_Entries_
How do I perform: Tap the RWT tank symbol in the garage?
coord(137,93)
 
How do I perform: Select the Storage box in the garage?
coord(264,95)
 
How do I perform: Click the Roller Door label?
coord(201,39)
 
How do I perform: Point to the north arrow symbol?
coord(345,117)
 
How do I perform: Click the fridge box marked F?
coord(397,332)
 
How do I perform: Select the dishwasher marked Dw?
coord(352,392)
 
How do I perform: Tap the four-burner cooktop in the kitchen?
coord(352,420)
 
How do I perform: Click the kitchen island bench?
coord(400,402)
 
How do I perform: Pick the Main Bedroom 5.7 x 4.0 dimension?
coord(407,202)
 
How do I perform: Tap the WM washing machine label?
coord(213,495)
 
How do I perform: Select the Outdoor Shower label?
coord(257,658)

_What is needed_
Convert the records, from the first line through the line containing "coord(397,332)", into a Markdown table with the columns No. and Text. Give each non-blank line its own numbered row and omit the blank lines.

_Solution_
| No. | Text |
|---|---|
| 1 | How do I perform: Tap the RWT tank symbol in the garage? |
| 2 | coord(137,93) |
| 3 | How do I perform: Select the Storage box in the garage? |
| 4 | coord(264,95) |
| 5 | How do I perform: Click the Roller Door label? |
| 6 | coord(201,39) |
| 7 | How do I perform: Point to the north arrow symbol? |
| 8 | coord(345,117) |
| 9 | How do I perform: Click the fridge box marked F? |
| 10 | coord(397,332) |